Exercise prompt => The expected output is each line from the one containing "Where should I" to the last line of the data below, set down exactly, minus the pictures.

━━━ Material for this task

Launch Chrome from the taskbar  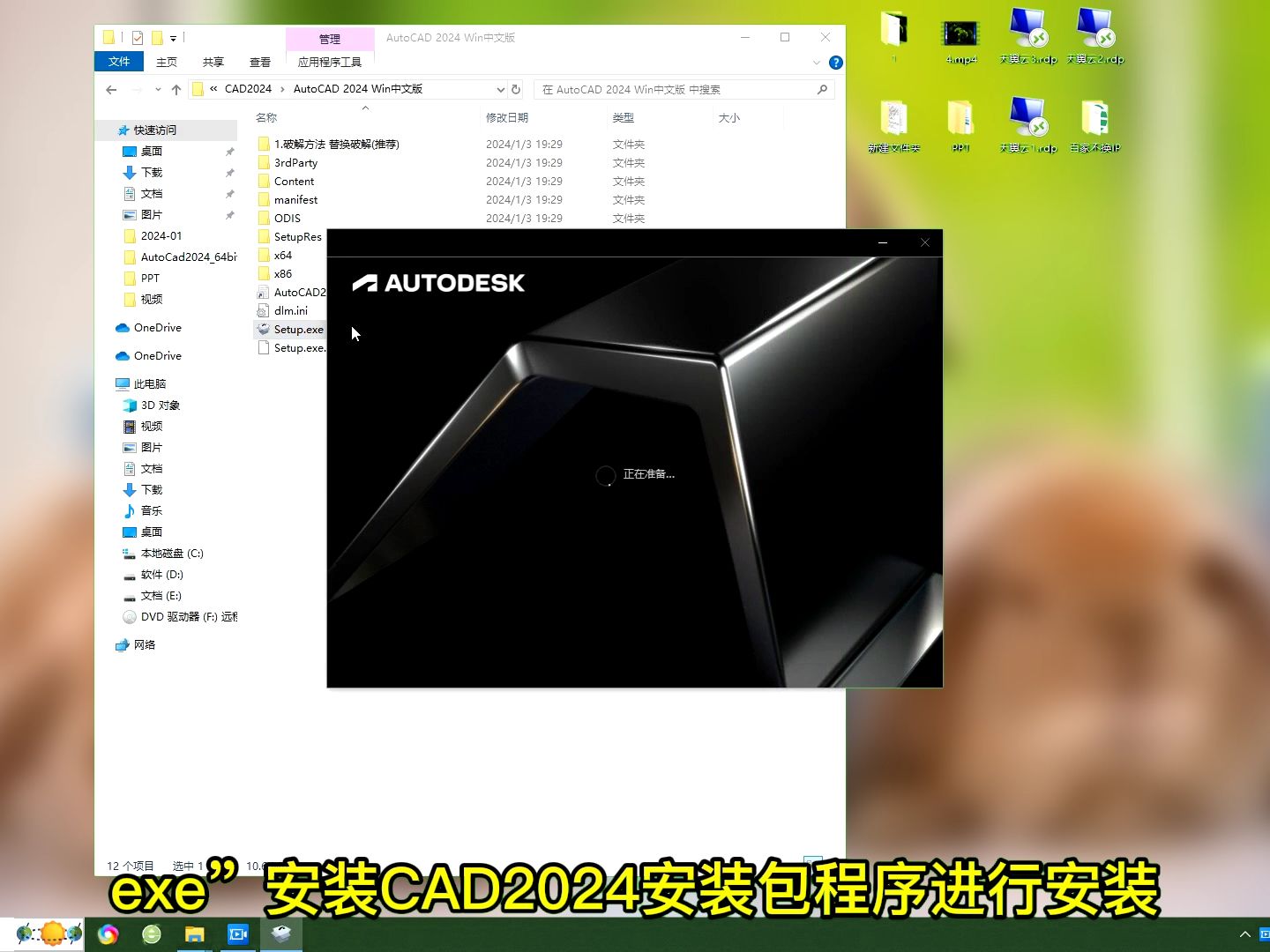click(108, 933)
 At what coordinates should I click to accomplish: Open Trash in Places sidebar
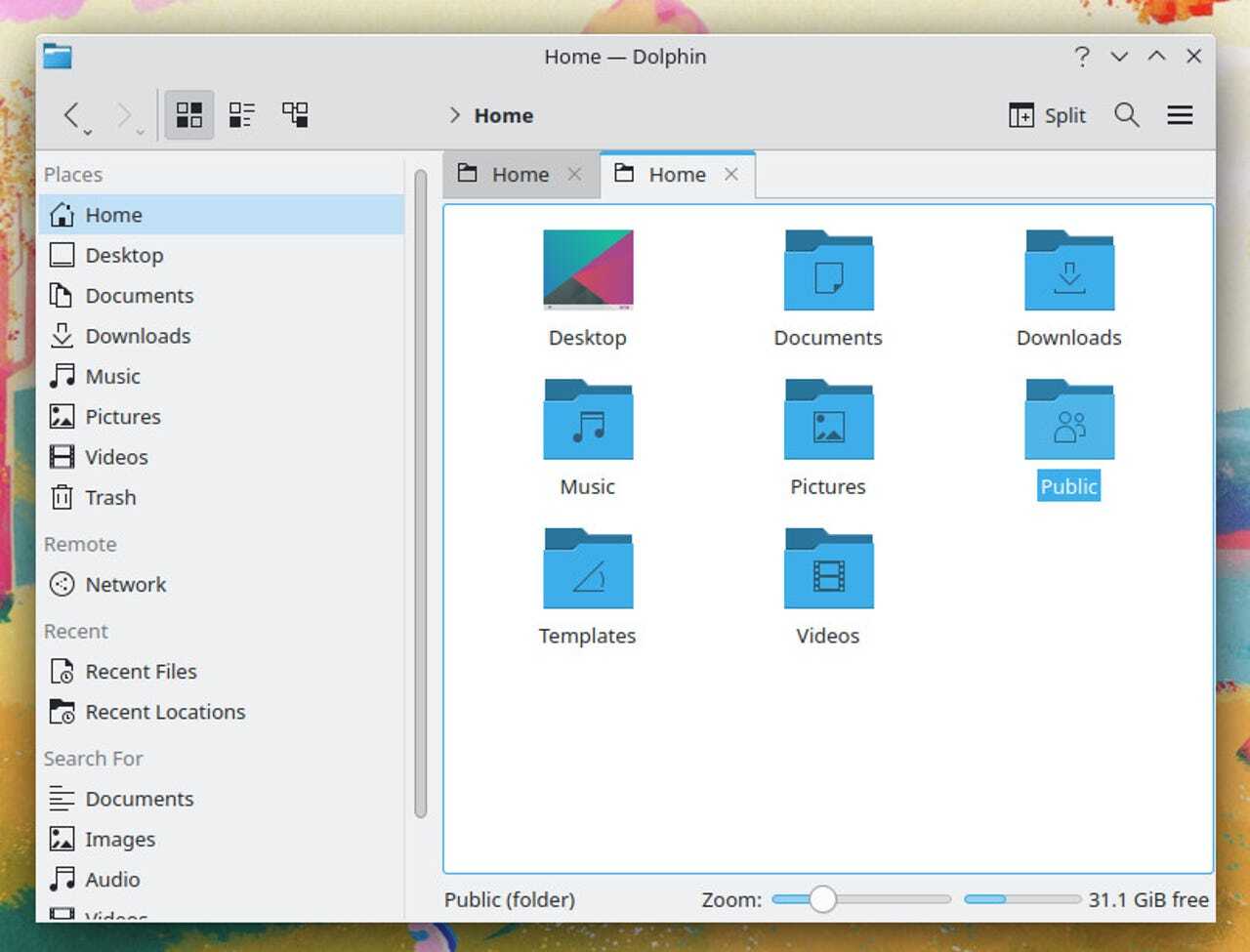click(x=109, y=498)
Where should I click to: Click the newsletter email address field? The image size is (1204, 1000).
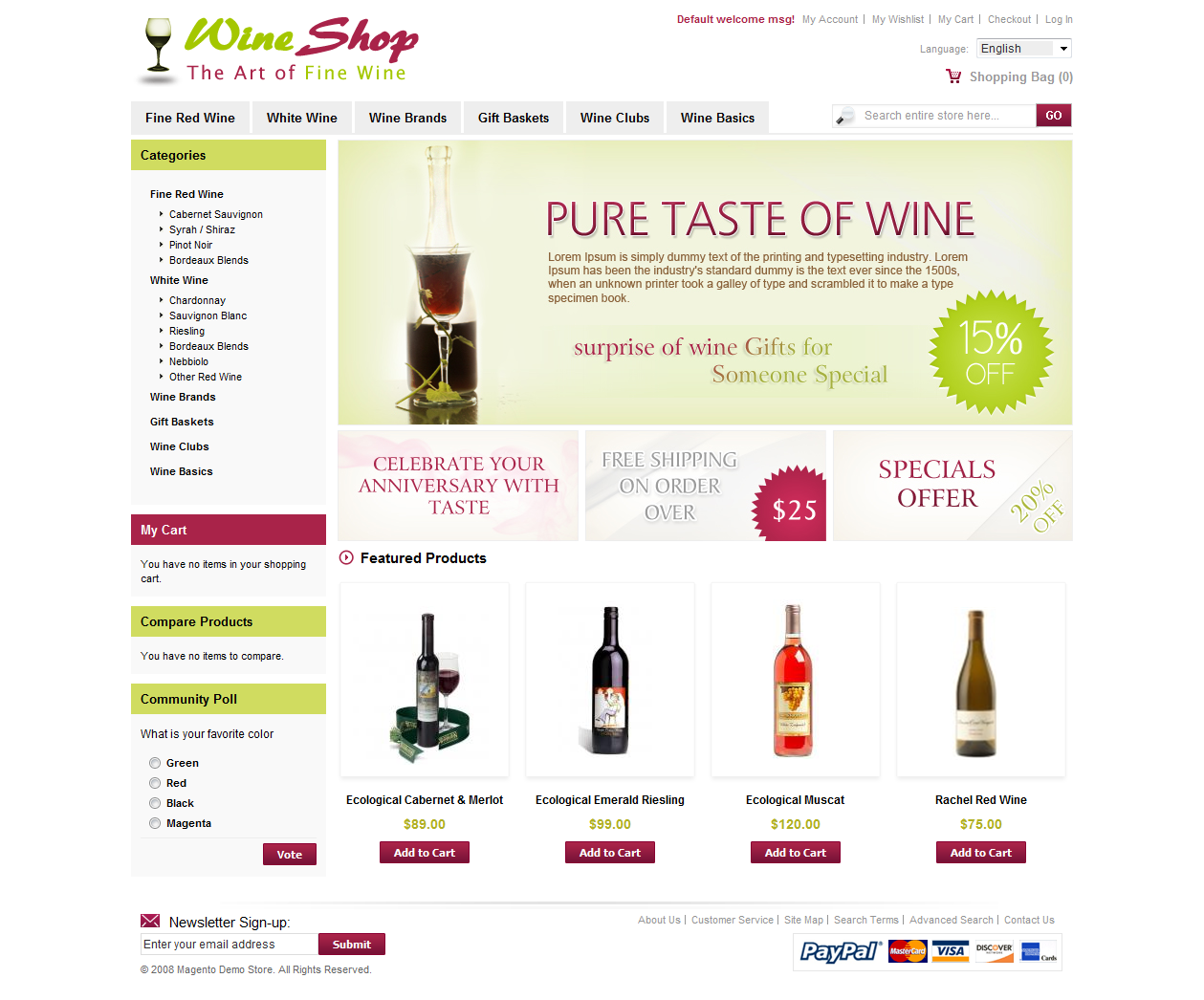pos(229,945)
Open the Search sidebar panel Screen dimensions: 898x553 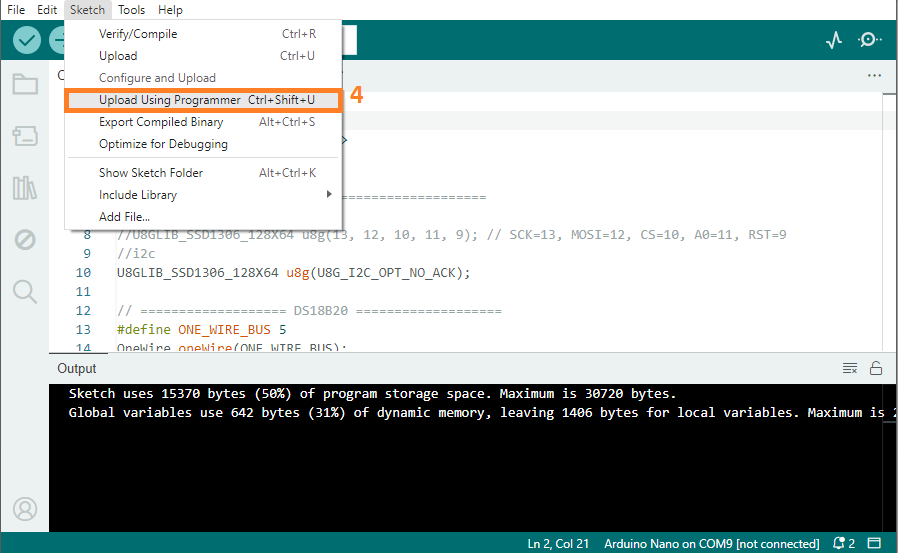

━━━━━━

Answer space =>
Where should I click to: Click the newsletter email address field? The image size is (1204, 1000).
pos(229,945)
Open the Search sidebar panel Screen dimensions: 898x553 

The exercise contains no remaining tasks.